[lingu-dev] SoC grammar checking model

Bruno Sant'Anna Mon, 19 Jun 2006 03:36:36 -0700

Hi Bruno and all,

Im going to describe how Mathias and I thought that the interaction
between the
various objects in the course of grammar checking should be.

The objetcs available are:
- several documents
- various grammar checker implementations
- an iterating object that mediates between the documents to be checked
and the actual grammar checkers. It may also trigger a dialog to show/edit
the current sentence to be corrected.
- some clients that want to have a specific document or part of a document
being checked. The definition of client would be as simple as an instance
that wants sth. to get grammar checked.
- The UI to edit the text should be a component with it's own API in order
to allow to easily replace it with a different implementation.
->Bruno: For your dummy implementation this not not axtually be a
separate
component. But be sure that it has a separate API that allows for
such an implementation.

The problem we liked to solve was specifically how it could be allowed for
each grammar checker to maintain state information about the document
and the current paragraph to be checked. (We guessed that no one wants
to go through the trouble of keepig state information for an unknown number
of paragraphs.) Also it must be avoided that the state information gets
mixed
up or broken because the same document or paragraph gets checked by
different clients at the same time or maybe because the checking takes place
for various paragraphs of the same document at the same time (be it because
of a single client or different clients).

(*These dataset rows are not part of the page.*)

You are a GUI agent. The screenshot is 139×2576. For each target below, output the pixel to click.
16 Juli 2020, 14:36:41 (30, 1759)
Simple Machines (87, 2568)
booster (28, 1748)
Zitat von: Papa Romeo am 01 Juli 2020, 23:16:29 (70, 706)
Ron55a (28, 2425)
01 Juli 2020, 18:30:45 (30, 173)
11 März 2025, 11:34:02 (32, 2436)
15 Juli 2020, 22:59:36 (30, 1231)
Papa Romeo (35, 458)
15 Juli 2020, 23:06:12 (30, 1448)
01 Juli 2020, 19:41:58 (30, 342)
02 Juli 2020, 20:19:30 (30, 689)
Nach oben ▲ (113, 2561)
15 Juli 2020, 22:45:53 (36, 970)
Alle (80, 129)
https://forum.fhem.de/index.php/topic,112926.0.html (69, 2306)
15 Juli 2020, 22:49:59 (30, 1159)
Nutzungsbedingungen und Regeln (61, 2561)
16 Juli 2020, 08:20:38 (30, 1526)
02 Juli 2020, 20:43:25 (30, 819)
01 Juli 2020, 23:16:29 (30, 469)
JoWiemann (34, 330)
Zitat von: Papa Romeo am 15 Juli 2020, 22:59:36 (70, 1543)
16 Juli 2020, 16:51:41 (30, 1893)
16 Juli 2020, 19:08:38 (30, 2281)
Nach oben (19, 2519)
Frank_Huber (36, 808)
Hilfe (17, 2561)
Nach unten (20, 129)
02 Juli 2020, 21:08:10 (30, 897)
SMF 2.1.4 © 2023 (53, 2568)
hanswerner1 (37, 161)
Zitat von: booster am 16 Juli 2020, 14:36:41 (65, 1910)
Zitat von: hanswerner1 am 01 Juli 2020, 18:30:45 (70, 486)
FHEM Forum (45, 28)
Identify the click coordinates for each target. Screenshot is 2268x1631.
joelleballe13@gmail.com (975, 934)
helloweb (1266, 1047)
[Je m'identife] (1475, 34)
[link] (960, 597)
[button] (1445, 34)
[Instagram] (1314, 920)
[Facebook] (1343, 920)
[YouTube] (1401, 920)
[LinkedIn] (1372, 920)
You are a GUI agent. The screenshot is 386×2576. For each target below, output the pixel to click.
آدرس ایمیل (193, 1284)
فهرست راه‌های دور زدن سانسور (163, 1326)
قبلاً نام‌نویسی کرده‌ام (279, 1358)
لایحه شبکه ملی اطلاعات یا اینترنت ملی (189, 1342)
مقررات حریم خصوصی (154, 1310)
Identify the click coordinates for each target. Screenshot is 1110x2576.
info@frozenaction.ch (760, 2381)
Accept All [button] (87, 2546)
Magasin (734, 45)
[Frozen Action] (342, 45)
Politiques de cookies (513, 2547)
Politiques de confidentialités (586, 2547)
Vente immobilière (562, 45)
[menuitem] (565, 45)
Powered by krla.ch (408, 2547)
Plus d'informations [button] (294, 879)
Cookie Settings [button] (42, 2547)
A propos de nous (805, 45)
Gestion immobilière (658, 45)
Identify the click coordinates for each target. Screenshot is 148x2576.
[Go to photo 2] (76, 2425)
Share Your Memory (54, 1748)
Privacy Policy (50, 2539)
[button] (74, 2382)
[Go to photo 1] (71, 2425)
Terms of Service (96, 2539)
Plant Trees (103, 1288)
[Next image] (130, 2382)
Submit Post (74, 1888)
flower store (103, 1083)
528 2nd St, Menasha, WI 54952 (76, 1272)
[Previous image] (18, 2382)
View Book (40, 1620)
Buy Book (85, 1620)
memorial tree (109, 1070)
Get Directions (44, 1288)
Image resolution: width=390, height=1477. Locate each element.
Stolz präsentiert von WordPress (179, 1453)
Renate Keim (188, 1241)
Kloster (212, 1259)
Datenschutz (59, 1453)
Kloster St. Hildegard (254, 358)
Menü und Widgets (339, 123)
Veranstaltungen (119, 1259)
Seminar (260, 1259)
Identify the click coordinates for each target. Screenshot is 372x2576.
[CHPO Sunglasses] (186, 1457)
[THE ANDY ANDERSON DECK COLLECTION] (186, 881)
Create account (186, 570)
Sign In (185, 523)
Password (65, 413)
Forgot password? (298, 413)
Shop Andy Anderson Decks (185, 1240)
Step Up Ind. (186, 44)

Also we wanted to allow for the later possibility of implementing the
actual
grammar checking API in C only, because this would allow to be platform,
application and compiler independ. Thus at some later point we can introduce
such an C API and a grammar checker implementing could be used by
OpenOffice and other applications as well. Of course the specific
application
is likely to be required to wrap that C API.
->Bruno: That is nothing you need to care about now at all.
The only meaning it will have for you is that aside from UNO strings
(which can't be helped) you must only use basic uno types or structs
in the
API definition for the grammar checkers. Especially you must not pass on
any UNO reference as argument of a function call to the grammar checker.

->Bruno:
There must be only a single instance of that object at all. Thus you should
make it a 'one instance' service (the component equivalent of a singleton).
This needs be because it is the instance that controls the whole process of
grammar checking and also since it is required to convert some UNO interface
references to a unique(!) ID to be used when calling the grammar checker
API.
And thus there must not be more than one instance of this object!

And all clientst that want to have a text check should make use of that
Iterator.

In order for the actual grammar checker to know about the need or actual
life time of state information we need to have 4 functions in it's API
to indicate
the start and end of it.
It could probably be as simple as:
- startOfDocumentStateInfo( nDocId )
- endOfDocumentStateInfo( nDocId )
- startOfParaStateInfo( nDocId )
- endOfParaStateInfo( nDocId )
where nDocId will be one of those unique ID's generated by the Iterator.
Since we like to keep state information for at most one paragraph it is
obvious that startOfParaStateInfomust not be called twice with the same ID
without calling endOfParaStateInfo first.
->Bruno: I have not yet thought about possible pros and cons of having
the start...
functions only and implying that a start... always induces the discarding
of the current respective state information...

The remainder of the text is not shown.